Mastering Web Scraping with Python — Introduction part1
Web scraping, also known as screen scraping, data mining, web data extracting or web harvesting; is a method of extracting large amounts of data from a website. The extracted data are then analysed bringing out deductions and inferences from the data.
I watched an Udemy course on “Web Scraping with Python: BeautifulSoup, Requests and Selenium” by Waqar Ahmed. I also read three great books: ”Website Scraping with Python” by Gábor László Hajba, “Web Scraping with Python” by Ryan Mitchell and “Python Requests Essential” by Rakesh Vidya Chandra & Bala Subrahmanyam Varanasi, which inspired me to try it out and that is why I am sharing the knowledge with you.
- Mastering Web Scraping with Python — Introduction part 1(you are here)
- Mastering Web Scraping with Python — Introduction part 2
- Mastering Web Scraping with Python — Intermediate part 1
- Mastering Web Scraping with Python — Intermediate part 2
- Mastering Web Scraping with Python — Advanced part 1
- Mastering Web Scraping with Python — Advanced part 2
I assume that you have basic programming skills and experience in any language. I also assume that you have successfully set up a Python environment (Jupyter Notebook, PyCharm e.t.c.) on your PC . If not, download the Anaconda Distribution. The Anaconda distribution is easiest way to perform Python/R data science and machine learning on Linux, Windows, and Mac OS X. Also, it comes with pre-installed Python packages too, and of course comes with Jupyter Notebook :).
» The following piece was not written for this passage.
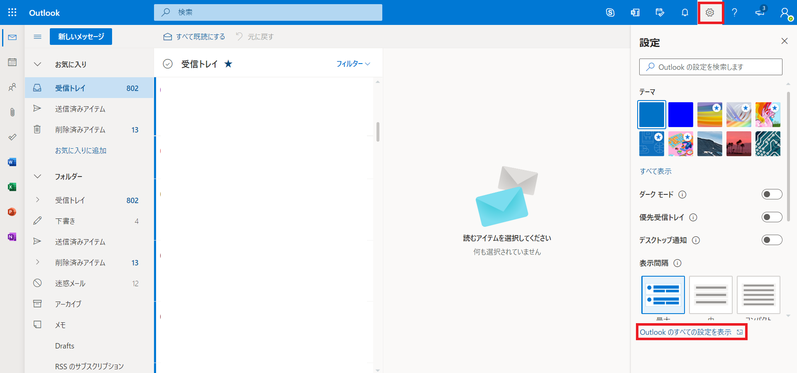Enable デスクトップ通知 toggle

[x=772, y=240]
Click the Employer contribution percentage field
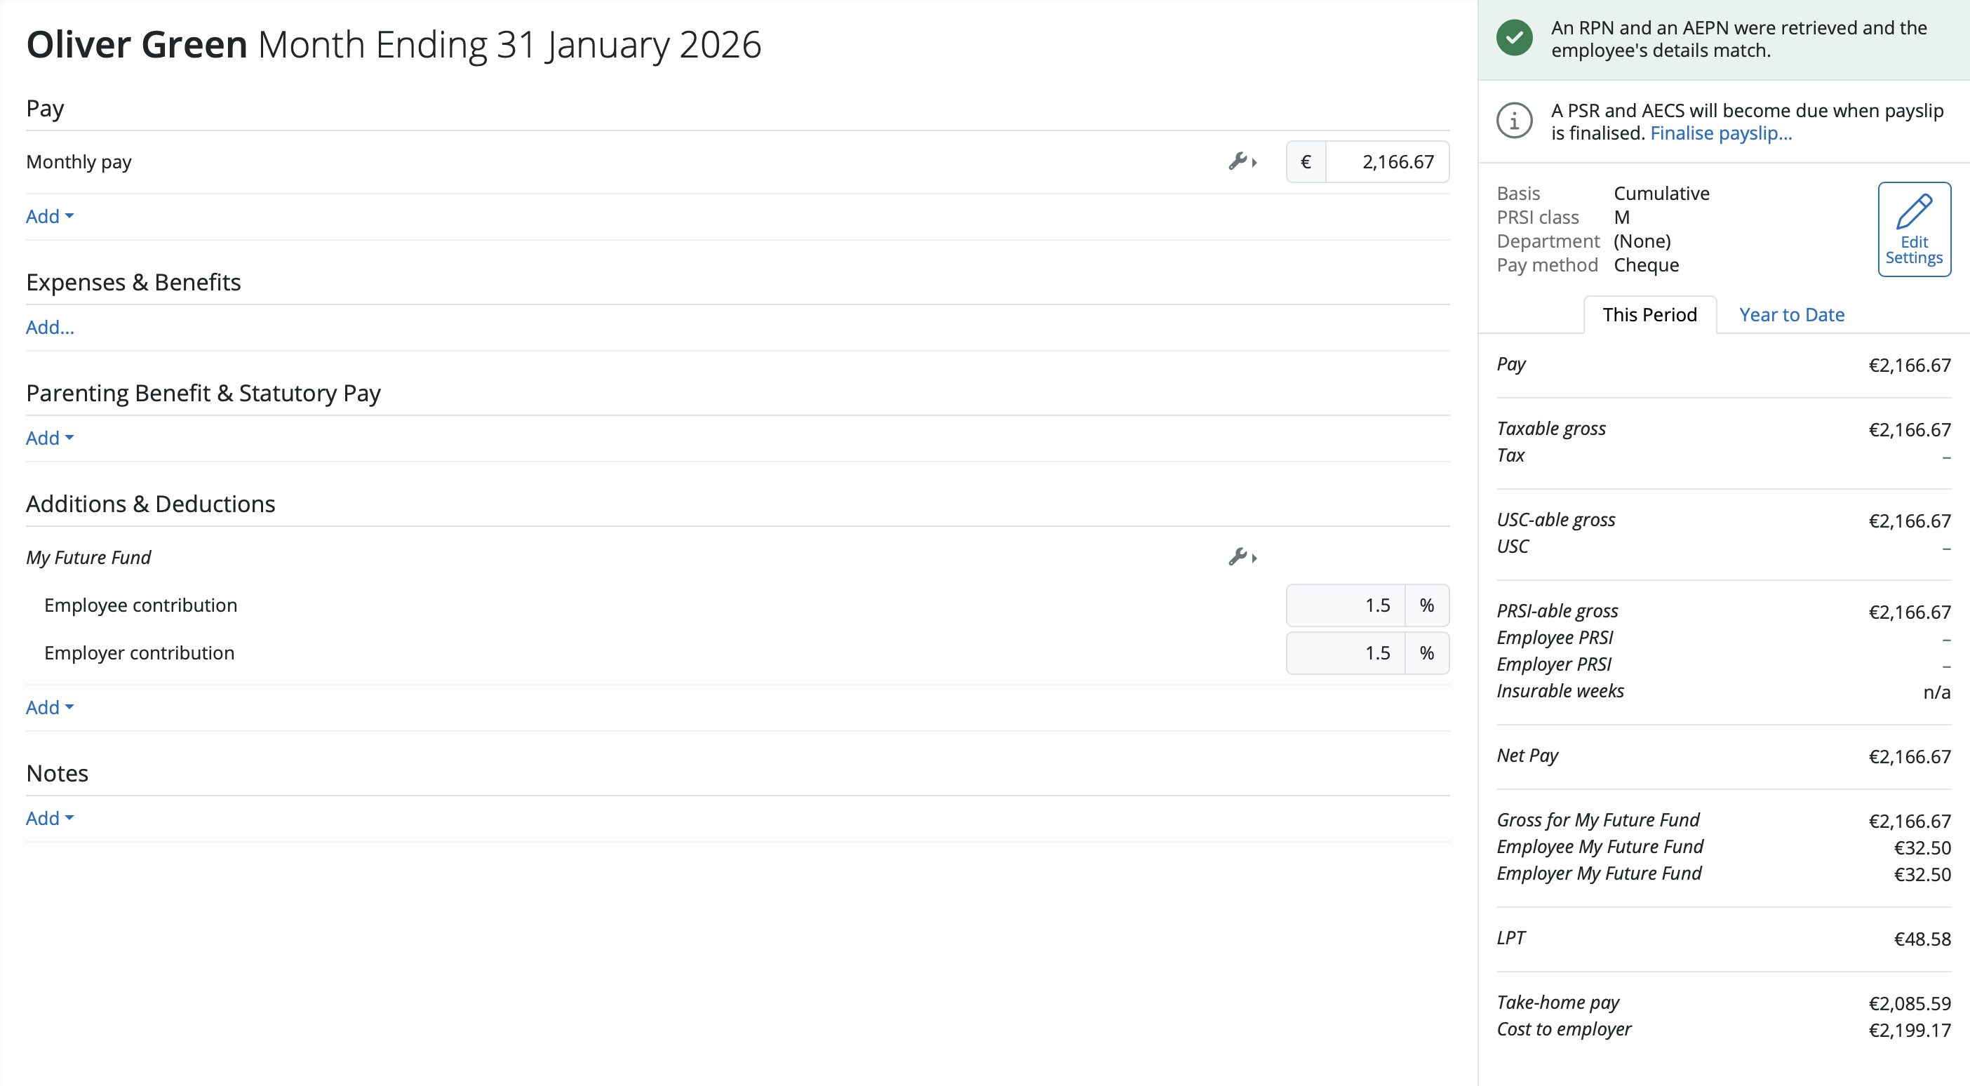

In this intermission, I mainly cited
Vik Paruchuri’s post (Python Web Scraping Tutorial using BeautifulSoup)
Libraries Needed In This Intermission
The various Python libraries listed below will be used in this series. I will explain the function of each library as we proceed in the series.
- Beautiful Soup
From the official documentation of Beautiful Soup:
Beautiful Soup is a Python library for pulling data out of HTML and XML files. It works with your favorite parser to provide idiomatic ways of navigating, searching, and modifying the parse tree. It commonly saves programmers hours or days of work.
For better understanding, what beautiful soup does is to extract data out of HTML or XML files. The extracted data isn’t arranged properly so it works together with a parser. This parser helps to arrange and sort the data into a tree based on some certain rules and conditions. After the data is now in a tree-like structure, it becomes very easy to perform necessary operations on the data.
To install beautiful soup:
pip install beautifulsoup4
From the official documentation of lxml:
lxml is a Pythonic, mature binding for the libxml2 and libxslt libraries. It provides safe and convenient access to these libraries using the ElementTree API. It extends the ElementTree API significantly to offer support for XPath, RelaxNG, XML Schema, XSLT, C14N and much more.
Do you understand? No? Me too 😃 .. I didn’t understand it at first. But remember that beautiful soup needs a parser; lxml is a parser. It reads the data, modifies it and also arranges data to a tree like structure based on ElementTree standard.
There are other kinds of parsers available such as the html.parser and the html5lib but the lxml parser is relatively faster than the others.
pip install lxml
From the official documentation of requests:
Requests allows you to send organic, grass-fed HTTP/1.1 requests, without the need for manual labor. There’s no need to manually add query strings to your URLs, or to form-encode your POST data. Keep-alive and HTTP connection pooling are 100% automatic, thanks to urllib3.
Requests is actually an Apache licensed library. Now the main function of requests is that it interacts with your web page. Rather than using a web browser to send messages to a web server, the requests library mimics a web browser. Therefore, the interaction with the server can be carried out programmatically by importing the requests library.
pip install requests
From the documentation:
pandas is an open source, BSD-licensed library providing high-performance, easy-to-use data structures and data analysis tools for the Python programming language.
Pandas is an acronym for Python Data Analysis Library. It converts data from different formats to a Python object. This object is known as data frame. It is essential that we represent our data in a dataframe so as to ensure easy analysis and manipulation of data.
pip install pandas
- Components of a web page.
- The request library.
- Passing a page with beautiful soup.
- Finding all instances of a tag at once.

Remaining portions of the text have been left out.